**Aim**
Swap "sidebar" for "side panel" in the material, starting with the line with "Select the highlighted" and going on through the line with "click(51, 385)", and change nothing else. Return only those lines, without the pictures.

**Raw records**
■ ■ ■

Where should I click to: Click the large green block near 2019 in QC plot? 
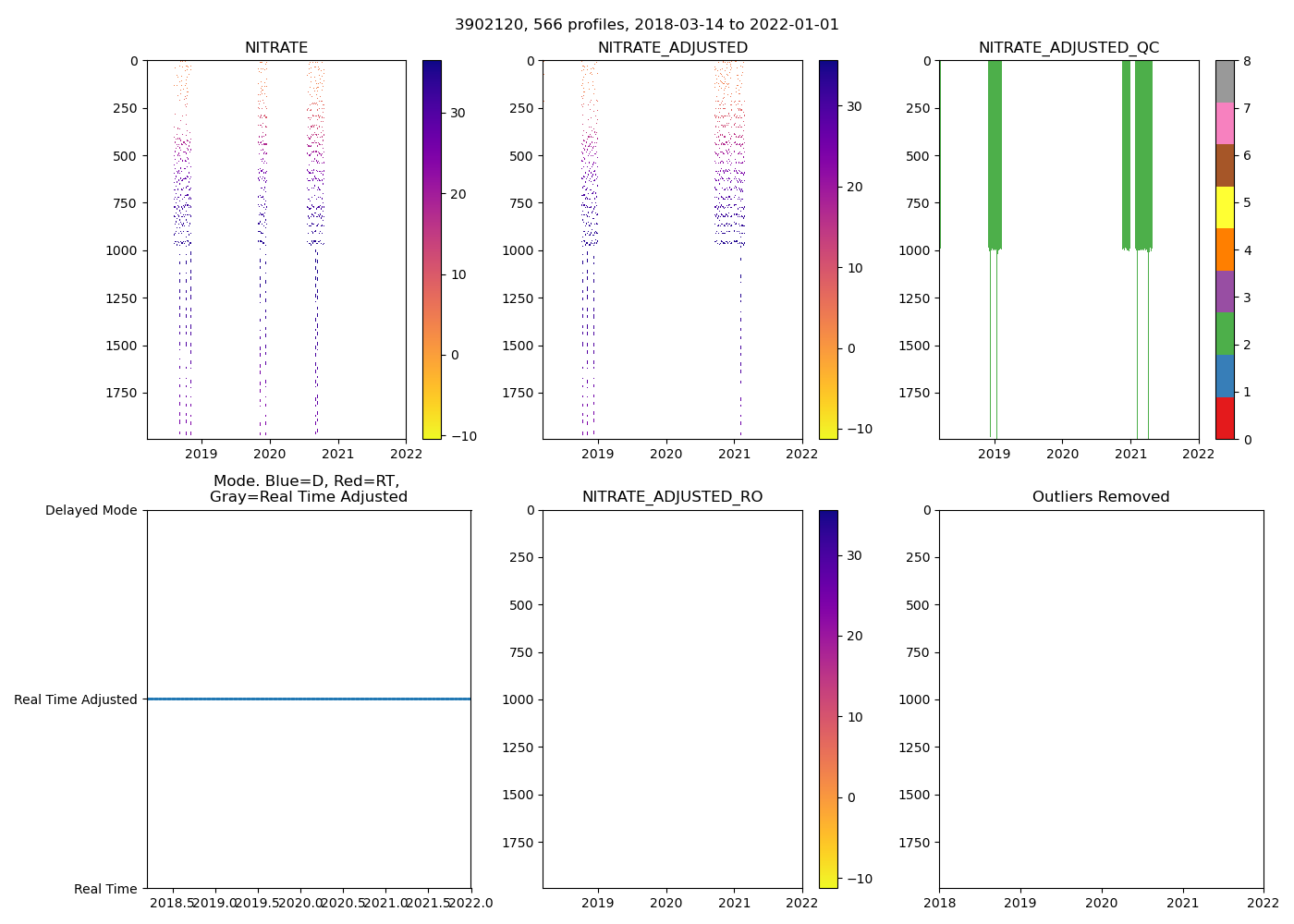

■ ■ ■

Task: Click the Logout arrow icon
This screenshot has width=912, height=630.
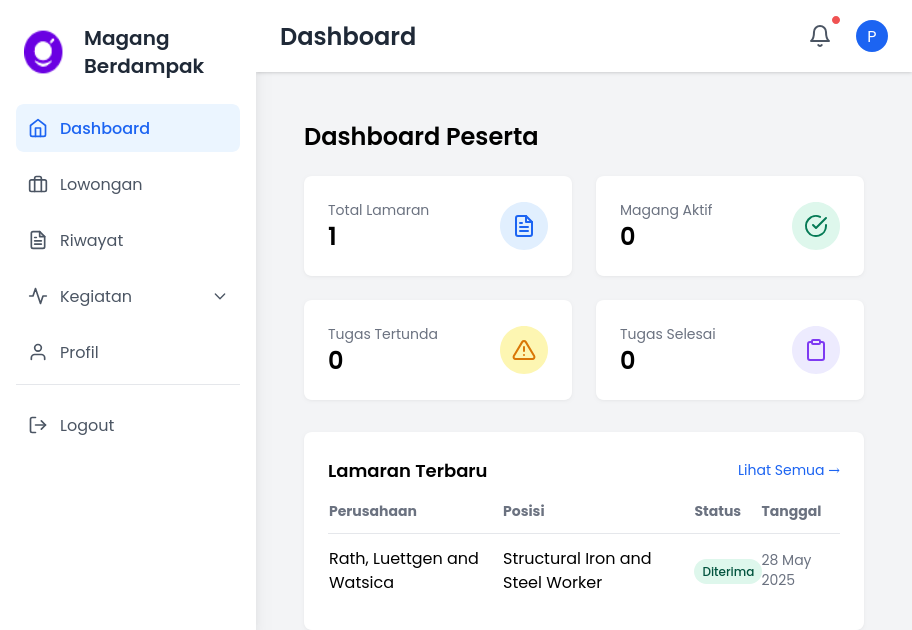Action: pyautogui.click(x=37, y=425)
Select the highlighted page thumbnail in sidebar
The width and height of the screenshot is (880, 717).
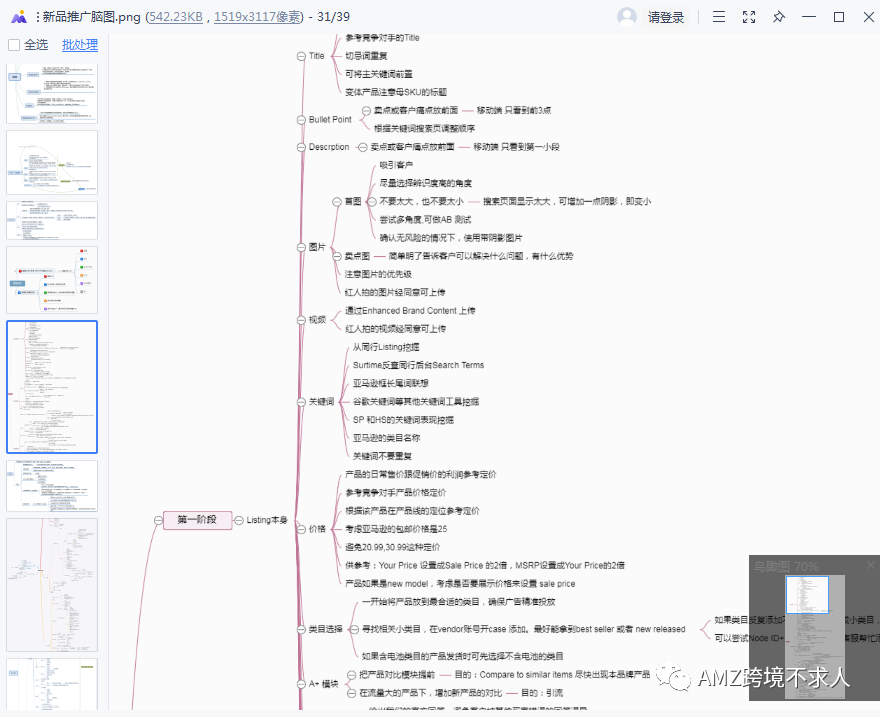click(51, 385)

■ ■ ■

**Exercise solution**
Select the highlighted page thumbnail in side panel
The width and height of the screenshot is (880, 717).
click(51, 385)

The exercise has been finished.